Sur le territoire français, 2 400 cas ont été recensés depuis le début de l’année 2019, dont deux ont été mortels. “Dans 9 cas sur 10, la maladie se développe chez des sujets non vaccinés”, nous précise Daniel Levy-Bruhl, responsable de l’unité vaccination de Santé publique France.

Pour Jean-Paul Hamon, président de la Fédération des médecins de France, ces chiffres s’expliquent de deux façons. Avant tout parce que le vaccin contre la rougeole n’est répandu que depuis quelques décennies. Une partie de la population n’a donc jamais été vaccinée ou alors elle n’a pas eu de rappel. “Or, depuis 20-30 ans, on sait qu’une deuxième piqûre est nécessaire pour une réelle efficacité”, nous précise le médecin. D’autres ne peuvent tout simplement pas recevoir le vaccin à cause de problèmes de santé.

Une méfiance historique

L’autre explication réside dans la méfiance envers les vaccins. Et elle ne date pas d’hier. Pour Caroline Faillet, dirigeante du cabinet de conseil Bolero et auteure de “Décoder l’info : comment décrypter les fake news ?”, tout remonte à 1998, lorsqu’une rumeur a affirmé que le vaccin contre la rougeole pouvait être responsable de l’autisme. Une étude a même été publiée dans The Lancet, avant que des recherches ne démentent un quelconque lien entre vaccination et autisme. Internet, puis les réseaux sociaux, ont ensuite offert un beau terrain d’expression pour les anti-vaccins, nous explique Caroline Faillet.

Leurs arguments fonctionnent, car ils ont trouvé un terreau fertile dans la mémoire collective. “Il y a eu différents scandales sanitaires : H1N1, les adjuvants d’aluminium dans les vaccins, la collusion connue entre le monde économique et scientifique, le poids des lobbys pharmaceutiques”, énumère la dirigeante du cabinet de conseil. De quoi faciliter la propagation de fake news.

Il existe aussi la fausse perception selon laquelle la rougeole est une maladie bénigne”, complète Daniel Levy-Bruhl. “Le plus souvent, ça l’est, mais il peut y avoir des complications”.
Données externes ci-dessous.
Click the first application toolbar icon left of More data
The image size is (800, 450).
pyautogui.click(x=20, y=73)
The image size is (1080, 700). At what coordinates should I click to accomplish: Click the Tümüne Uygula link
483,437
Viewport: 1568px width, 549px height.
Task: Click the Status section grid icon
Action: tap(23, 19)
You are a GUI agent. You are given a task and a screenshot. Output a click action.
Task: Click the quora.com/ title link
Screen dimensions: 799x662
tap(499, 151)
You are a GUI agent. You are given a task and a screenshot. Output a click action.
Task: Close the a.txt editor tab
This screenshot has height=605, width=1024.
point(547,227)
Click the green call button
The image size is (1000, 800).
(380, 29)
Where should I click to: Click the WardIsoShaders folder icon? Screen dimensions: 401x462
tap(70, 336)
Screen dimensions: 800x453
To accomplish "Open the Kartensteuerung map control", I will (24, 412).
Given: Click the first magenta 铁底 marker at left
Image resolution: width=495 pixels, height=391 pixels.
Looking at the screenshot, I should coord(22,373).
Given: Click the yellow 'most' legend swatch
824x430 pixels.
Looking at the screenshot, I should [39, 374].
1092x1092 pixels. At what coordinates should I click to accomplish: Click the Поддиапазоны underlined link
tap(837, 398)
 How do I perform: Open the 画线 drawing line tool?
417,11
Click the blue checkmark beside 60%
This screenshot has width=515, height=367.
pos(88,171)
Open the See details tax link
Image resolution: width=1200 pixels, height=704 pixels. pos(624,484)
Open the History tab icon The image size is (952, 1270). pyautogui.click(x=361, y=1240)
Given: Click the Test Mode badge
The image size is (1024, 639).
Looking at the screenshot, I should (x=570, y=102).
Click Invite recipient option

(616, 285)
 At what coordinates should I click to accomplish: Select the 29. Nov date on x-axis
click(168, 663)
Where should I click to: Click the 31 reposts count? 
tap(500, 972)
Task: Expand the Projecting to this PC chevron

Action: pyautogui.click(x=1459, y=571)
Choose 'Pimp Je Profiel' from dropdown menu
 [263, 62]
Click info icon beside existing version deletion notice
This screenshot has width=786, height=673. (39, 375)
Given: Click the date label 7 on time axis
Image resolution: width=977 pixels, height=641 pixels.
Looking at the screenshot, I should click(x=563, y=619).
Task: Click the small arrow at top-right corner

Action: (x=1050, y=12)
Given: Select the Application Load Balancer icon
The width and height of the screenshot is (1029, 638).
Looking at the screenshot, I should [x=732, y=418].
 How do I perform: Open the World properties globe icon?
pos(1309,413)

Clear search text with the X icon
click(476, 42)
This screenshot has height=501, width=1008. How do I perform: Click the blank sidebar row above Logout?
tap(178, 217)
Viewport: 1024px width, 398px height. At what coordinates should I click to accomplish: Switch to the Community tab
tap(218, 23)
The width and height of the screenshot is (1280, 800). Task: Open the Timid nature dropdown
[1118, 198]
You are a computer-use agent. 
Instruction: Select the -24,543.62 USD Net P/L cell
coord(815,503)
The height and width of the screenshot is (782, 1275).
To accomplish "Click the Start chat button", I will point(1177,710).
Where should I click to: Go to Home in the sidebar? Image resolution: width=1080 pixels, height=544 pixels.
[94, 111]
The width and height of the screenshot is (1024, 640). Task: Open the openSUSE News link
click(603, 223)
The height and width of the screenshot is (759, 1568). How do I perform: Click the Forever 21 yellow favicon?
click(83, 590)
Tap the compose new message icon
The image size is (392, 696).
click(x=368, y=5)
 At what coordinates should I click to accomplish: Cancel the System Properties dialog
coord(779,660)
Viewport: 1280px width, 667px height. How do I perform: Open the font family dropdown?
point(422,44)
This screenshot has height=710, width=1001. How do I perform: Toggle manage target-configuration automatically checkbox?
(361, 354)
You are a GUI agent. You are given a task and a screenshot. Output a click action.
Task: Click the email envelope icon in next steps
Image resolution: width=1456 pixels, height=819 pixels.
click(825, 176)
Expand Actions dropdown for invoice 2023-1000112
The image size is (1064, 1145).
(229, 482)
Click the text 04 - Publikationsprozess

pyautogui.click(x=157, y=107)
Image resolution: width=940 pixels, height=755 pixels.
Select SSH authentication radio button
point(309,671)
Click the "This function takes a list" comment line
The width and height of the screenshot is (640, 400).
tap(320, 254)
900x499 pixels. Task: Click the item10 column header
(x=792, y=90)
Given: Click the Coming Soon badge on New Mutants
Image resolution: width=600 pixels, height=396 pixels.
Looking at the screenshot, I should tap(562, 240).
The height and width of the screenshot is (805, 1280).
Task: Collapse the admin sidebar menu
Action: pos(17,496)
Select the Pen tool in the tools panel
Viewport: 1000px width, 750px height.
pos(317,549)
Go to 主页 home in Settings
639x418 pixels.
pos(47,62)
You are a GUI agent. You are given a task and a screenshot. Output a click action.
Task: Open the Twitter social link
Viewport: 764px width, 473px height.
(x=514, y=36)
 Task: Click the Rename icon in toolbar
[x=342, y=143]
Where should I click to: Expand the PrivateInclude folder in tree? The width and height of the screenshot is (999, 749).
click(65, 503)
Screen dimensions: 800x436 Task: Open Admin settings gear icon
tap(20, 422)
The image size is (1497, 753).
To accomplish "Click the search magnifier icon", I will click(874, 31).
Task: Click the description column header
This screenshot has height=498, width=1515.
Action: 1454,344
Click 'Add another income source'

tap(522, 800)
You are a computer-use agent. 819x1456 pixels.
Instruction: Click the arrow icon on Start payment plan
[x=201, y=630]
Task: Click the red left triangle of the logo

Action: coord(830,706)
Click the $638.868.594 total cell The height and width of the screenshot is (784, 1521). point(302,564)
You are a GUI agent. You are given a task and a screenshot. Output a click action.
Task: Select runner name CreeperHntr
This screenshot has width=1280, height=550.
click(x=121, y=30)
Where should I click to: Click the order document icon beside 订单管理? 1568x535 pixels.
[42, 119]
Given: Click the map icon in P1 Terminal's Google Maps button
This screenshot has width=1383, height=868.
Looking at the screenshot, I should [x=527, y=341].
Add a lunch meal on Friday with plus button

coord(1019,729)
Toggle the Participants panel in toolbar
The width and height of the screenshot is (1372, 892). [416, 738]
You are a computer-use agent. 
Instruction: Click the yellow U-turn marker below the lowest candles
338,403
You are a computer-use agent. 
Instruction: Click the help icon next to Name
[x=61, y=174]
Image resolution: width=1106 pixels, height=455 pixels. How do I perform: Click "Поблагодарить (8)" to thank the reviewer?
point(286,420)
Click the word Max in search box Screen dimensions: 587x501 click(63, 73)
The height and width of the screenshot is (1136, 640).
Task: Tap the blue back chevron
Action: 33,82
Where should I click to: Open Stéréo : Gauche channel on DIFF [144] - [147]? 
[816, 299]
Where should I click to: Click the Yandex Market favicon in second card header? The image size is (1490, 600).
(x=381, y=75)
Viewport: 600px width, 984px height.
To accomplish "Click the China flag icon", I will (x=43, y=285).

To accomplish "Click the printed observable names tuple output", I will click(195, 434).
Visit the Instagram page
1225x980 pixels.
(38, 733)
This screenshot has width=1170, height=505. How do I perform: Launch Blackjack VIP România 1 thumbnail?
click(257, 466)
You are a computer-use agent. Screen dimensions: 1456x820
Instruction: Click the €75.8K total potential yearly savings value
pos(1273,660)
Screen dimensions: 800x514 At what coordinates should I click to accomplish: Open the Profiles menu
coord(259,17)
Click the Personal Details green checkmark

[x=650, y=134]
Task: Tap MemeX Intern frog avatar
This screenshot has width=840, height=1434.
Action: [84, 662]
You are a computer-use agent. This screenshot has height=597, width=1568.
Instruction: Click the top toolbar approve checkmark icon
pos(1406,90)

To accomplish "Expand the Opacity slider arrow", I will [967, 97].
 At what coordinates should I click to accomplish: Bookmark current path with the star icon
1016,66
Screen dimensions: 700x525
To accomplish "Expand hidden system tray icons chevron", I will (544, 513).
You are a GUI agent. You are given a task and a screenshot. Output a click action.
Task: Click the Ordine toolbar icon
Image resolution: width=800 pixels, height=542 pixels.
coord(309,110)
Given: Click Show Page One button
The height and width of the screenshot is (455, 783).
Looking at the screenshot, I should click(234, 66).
La scepticisme en hausse ?

Selon Jacques Bessin, président de l’Union nationale des associations citoyennes de santé, qui se décrit comme partisan de la liberté vaccinale, le nombre de réfractaires aux vaccins augmente drastiquement depuis quelques années. Notamment depuis la loi du 1er janvier 2018 qui impose 11 vaccins au lieu des 3 obligatoires jusqu’ici. Pour lui, “plus on force les gens, plus on lève les suspicions”. Un avis partagé par Jean-Pierre Eudier, président de la ligue nationale pour la liberté des vaccinations. “La défiance est ancienne mais elle progresse”, confirme-t-il. Selon un sondage publié le 18 juin dernier, la France est le pays le plus sceptique face à la vaccination.

Une progression que le Dr Jean-Paul Hamon affirme ne pas retrouver dans les cabinets médicaux. “On en parle peut-être plus, mais le nombre n’augmente pas. Il n’y a que peu de résistance aux vaccins chez nos patients”. Le médecin Daniel Levy-Bruhl abonde dans ce sens. “On suit ça avec des enquêtes, et il y a toujours environ 10% des parents qui ne vaccinent pas leurs enfants”.

Il concède, en revanche, que beaucoup de personnes sont dans le doute. “Ce ne sont pas foncièrement des anti-vaccins. Mais ils ont peur, donc ils préfèrent s’abstenir”, commente le membre de Santé publique France.